弁護士の先生から「9割の36万円であれば、相手方も合意しやすいと思いますが、いかがしますか?」と提案を受け、私は「それでお願いします」と回答。
先生がその場で保険会社に電話で交渉してくださり…。
なんと、1時間もかからずに交渉が成立!
後日、無事に増額された慰謝料が父の口座に振り込まれました。
日弁連交通事故相談センターを利用する際の留意点
そんな良いこと尽くしに見える日弁連交通事故相談センターですが、少しだけ留意する点はあるので、自分で弁護士を立てるケースとの比較表をご参照ください。

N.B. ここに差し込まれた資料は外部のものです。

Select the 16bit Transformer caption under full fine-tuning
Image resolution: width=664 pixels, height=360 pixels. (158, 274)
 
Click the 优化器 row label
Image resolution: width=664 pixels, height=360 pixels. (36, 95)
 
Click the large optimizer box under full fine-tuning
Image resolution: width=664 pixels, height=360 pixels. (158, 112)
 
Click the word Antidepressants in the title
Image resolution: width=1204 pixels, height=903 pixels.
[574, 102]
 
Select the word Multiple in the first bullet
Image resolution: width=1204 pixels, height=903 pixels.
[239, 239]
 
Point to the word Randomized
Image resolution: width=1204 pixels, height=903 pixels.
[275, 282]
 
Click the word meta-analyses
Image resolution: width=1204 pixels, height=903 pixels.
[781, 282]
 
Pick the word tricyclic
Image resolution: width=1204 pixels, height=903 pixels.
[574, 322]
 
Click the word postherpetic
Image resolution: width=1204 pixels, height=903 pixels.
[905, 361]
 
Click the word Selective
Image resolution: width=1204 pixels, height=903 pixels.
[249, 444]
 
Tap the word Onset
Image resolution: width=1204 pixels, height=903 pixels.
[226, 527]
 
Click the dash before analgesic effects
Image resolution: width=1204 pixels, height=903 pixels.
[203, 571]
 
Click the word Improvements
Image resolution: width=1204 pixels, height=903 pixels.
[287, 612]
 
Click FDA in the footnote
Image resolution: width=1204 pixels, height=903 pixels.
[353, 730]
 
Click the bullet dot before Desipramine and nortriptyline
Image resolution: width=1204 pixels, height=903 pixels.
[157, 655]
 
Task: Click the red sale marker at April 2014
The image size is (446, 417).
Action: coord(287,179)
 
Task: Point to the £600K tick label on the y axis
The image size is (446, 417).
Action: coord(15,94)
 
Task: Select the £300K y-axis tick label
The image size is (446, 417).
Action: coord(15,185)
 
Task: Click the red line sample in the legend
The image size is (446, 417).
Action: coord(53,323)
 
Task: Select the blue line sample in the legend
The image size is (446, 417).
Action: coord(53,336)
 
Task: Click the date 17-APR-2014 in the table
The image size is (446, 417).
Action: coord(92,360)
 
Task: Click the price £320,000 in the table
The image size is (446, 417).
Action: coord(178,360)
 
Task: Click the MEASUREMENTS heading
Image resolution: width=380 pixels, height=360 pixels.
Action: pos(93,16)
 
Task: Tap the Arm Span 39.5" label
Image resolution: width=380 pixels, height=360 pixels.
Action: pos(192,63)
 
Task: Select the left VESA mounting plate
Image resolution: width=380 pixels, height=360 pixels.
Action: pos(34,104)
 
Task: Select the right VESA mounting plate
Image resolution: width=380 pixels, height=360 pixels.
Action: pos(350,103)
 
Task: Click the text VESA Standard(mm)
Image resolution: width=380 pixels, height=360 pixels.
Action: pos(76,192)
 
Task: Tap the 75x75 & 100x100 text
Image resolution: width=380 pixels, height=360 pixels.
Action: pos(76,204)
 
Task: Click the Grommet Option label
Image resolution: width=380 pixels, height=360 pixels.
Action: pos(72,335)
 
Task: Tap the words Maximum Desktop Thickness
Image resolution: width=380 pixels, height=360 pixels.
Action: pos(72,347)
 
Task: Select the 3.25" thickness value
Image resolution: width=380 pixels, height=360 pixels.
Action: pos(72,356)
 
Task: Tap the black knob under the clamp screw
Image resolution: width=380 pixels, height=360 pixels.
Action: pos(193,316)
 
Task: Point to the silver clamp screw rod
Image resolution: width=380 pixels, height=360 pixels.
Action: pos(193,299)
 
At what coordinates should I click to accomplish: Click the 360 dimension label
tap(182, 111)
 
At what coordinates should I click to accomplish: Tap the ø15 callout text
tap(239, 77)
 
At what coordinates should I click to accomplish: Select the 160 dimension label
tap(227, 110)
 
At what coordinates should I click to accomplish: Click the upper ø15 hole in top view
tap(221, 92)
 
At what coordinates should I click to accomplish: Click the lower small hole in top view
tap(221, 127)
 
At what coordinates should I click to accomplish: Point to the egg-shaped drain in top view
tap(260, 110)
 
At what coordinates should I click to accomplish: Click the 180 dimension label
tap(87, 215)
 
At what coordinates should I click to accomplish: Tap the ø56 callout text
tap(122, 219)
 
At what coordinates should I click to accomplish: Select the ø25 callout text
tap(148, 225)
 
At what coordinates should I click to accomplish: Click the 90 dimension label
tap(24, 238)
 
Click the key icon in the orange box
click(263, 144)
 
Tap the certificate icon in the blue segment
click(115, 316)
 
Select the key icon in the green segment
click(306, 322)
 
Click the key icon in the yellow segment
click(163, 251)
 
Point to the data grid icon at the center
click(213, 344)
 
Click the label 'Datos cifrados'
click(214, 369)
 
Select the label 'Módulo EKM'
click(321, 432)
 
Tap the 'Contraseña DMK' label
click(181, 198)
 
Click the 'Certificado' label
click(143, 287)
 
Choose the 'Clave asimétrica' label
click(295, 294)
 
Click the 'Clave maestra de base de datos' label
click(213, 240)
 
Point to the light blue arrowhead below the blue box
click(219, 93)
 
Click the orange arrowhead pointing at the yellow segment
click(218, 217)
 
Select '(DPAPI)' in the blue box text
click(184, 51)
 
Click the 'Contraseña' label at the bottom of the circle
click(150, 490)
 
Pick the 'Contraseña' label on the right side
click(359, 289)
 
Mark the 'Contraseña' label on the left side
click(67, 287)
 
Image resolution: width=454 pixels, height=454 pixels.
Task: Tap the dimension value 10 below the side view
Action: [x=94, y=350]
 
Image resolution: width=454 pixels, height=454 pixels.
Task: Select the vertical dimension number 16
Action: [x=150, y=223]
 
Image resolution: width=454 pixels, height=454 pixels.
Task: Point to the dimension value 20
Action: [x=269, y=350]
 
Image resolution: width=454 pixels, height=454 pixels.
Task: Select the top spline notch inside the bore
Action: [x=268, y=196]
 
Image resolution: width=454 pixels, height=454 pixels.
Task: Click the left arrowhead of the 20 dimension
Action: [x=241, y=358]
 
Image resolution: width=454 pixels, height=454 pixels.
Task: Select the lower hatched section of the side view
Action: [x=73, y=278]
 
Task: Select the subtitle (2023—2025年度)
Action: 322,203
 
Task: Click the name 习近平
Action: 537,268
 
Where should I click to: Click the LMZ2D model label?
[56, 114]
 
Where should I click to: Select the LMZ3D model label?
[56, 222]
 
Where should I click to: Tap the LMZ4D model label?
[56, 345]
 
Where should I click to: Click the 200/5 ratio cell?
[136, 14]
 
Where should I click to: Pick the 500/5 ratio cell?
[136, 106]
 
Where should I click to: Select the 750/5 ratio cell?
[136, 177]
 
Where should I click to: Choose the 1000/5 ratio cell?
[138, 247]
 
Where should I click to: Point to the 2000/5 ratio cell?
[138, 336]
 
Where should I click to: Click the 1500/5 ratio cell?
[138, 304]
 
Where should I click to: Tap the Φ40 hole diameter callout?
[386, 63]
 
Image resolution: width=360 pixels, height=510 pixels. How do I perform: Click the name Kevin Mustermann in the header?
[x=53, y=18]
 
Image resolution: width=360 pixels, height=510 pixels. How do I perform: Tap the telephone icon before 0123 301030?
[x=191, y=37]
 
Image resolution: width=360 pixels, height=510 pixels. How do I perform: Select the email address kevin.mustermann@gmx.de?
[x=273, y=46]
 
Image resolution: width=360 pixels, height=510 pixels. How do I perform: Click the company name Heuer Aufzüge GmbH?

上表の通り、龍すべき点はあるものの、弁護士特約をつけていない場合は日弁連交通事故相談センターの利用がおすすめです。
まとめ:知識は力。諦めずに、正当な権利を主張しよう!
今回の経験を通じて、私が強く感じたのは以下の3つです。
①保険会社の最初の提示額は最低限の金額。
②慰謝料には3つの基準があり、目指すべきは「裁判基準」。
③弁護士特約がなくても「日弁連交通事故相談センター」を活用すれば無料で弁護士に相談が可能。
もしあなたが交通事故の被害に遭い、慰謝料の提示額に納得がいかないのであれば、すぐにサインをせず、まずは専門家に相談してみてください。正しい知識を持って行動すれば、結果は大きく変わる可能性があります。
ちなみに今回増額できた20万円を、仮に年率7%で20年間運用できていたとしたら、72万円以上に増える計算になります。お金の価値は、使い方や時間の経過で大きく変わるということも、改めて実感しました。
この記事が、誰かのお役に立てれば、これほど嬉しいことはありません。最後までお読みいただき、ありがとうございました!